WWL

Posted on Oct 4, 2022

Starting

I love reading people writing about what they’re working on. I hate writing about what I’m working on. Who would want to read that? Incongruence be damned.

Fall

Summer is over. That’s always a bitter pill to swallow but the colours make up for it in the short term. Great mushroom hunting too.

Colours

Lately

Here’s some stuff I’ve been up to.

LDMud Nixpkgs

In ~summer 2021 I got interested in LPMuds again. This is a niche within a niche but the LPC programming language was the first language I really got and so it always has a special place in my heart.

My LPMud game engine of choice is LDMud, a piece of software that can trace its lineage 30+ years into the past. Refreshingly it’s still under active development and has gained some really cool features recently (including Python support to bridge LPC/Python).

If MUDs, and LPMuds in particular, weren’t niche enough why not add another dimension: NixOS. Recently I packaged LDMud 3.6.6 for Nixpkgs. I’ve been using this derivation locally for some time for a ✨ secret project ✨ and I’m happy it was able to be merged upstream. The LDMud copyright is unique in its non-commercial requirement and so had to be added as a “non-free” distributable package.

VeXation

In January 2019 I started a project called VeXation, chronicling my (very intermittent) progress writing a from-scratch Windows 95 PE file infector virus using Borland Turbo Assembler 5. This project has been a lot of fun, but is also hard to work on in small chunks and so tends to go long periods of time between updates.

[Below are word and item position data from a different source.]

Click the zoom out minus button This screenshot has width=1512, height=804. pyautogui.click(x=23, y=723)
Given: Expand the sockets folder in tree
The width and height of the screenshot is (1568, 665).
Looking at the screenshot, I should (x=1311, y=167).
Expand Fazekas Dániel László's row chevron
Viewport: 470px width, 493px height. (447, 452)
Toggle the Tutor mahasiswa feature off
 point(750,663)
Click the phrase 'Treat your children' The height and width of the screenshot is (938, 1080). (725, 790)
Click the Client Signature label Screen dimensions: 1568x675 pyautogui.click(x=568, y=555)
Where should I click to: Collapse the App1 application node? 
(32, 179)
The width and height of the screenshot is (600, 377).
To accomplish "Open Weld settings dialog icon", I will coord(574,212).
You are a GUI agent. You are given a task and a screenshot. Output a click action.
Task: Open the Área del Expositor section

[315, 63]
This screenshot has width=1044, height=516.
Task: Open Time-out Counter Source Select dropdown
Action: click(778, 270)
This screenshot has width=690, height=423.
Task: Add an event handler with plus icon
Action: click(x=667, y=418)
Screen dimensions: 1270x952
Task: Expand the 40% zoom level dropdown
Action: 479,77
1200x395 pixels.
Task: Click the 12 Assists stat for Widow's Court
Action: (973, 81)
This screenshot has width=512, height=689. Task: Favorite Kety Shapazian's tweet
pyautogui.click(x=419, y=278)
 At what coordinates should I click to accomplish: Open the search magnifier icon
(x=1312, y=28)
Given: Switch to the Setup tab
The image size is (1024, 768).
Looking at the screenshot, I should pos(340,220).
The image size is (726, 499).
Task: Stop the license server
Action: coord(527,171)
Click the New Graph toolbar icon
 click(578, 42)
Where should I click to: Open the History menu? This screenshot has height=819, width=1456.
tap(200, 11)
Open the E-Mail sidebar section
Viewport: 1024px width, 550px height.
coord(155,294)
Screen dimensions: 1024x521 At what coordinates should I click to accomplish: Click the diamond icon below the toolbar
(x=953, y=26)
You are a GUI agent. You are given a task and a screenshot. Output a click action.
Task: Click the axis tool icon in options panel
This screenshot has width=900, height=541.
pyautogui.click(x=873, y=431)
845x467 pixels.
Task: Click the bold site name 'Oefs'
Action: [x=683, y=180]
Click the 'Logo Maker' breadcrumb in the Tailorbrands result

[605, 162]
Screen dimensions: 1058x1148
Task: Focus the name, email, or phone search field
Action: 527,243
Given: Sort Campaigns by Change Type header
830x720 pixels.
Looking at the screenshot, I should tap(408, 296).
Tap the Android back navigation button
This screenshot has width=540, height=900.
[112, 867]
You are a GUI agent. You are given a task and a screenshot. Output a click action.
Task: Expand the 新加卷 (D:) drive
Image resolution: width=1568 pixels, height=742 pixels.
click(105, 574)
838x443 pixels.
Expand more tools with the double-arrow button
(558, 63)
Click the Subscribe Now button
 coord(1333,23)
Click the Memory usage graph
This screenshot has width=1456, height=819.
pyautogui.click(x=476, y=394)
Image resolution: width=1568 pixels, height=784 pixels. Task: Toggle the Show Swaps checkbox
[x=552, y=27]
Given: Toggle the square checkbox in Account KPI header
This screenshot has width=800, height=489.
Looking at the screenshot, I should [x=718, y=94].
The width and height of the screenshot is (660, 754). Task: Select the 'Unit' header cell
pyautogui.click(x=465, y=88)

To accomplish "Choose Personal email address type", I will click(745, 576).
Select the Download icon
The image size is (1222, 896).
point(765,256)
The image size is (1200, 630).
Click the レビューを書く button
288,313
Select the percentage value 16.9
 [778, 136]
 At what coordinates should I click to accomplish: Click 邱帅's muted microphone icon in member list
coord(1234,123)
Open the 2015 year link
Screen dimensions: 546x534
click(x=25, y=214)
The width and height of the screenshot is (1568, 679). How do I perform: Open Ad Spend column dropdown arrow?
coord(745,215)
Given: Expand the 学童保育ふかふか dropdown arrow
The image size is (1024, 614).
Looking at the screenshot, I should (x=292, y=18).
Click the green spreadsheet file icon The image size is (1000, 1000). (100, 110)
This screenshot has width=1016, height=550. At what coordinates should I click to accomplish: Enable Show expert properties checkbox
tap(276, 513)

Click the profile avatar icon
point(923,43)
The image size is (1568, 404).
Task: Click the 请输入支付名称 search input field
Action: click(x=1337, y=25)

My last post was in April 2021 when I re-implemented my development environment with Qemu. Since then I actually did make a bit more progress on the virus and implemented a small patch to preserve the last modified date of infected .exe’s. After that I got stuck in the tarpit that was my Gatsby site-generator setup. It was always a bit of a shaky foundation for me to build on as someone that doesn’t actually understand React, but letting it fall ~2 major versions out of date was the final straw.

Recently I re-implemented the site using Hugo. My needs are very straight-forward and the Go ecosystem is familiar in a way the JS ecosystem is not. This time around I also wrote a Nix flake to make it super duper easy to reproduce the entire build environment. The Github actions workflow that publishes the site is pinned to the exact version of Hugo and the theme I’m using in my local env. Big thanks to Fernando Ayats’s “static blog with hugo and nix flakes” post (edit: appears gone now!) for offering a great starting point to adapt.

Here’s hoping all these shaved yaks make it easier to write the next post. :clown:

Thinking about

  • The Wavefunction Collapse Algorithm. A stupid name for an interesting technique for procedurally generating “things” (textures, maps, towns) with the same overall vibe as a set of inputs.
  • The Dolphin Progress Reports. Incredible wizardry. Really great technical writing covering said wizardry. I wish every long running free software project published reports like these. 😍
  • The Outer Limits (1995). There is nothing wrong with your television set. Do not attempt to adjust the picture. What if X-Files cross Twilight Zone with less money and coherence. Another 1990’s production largely filmed in BC.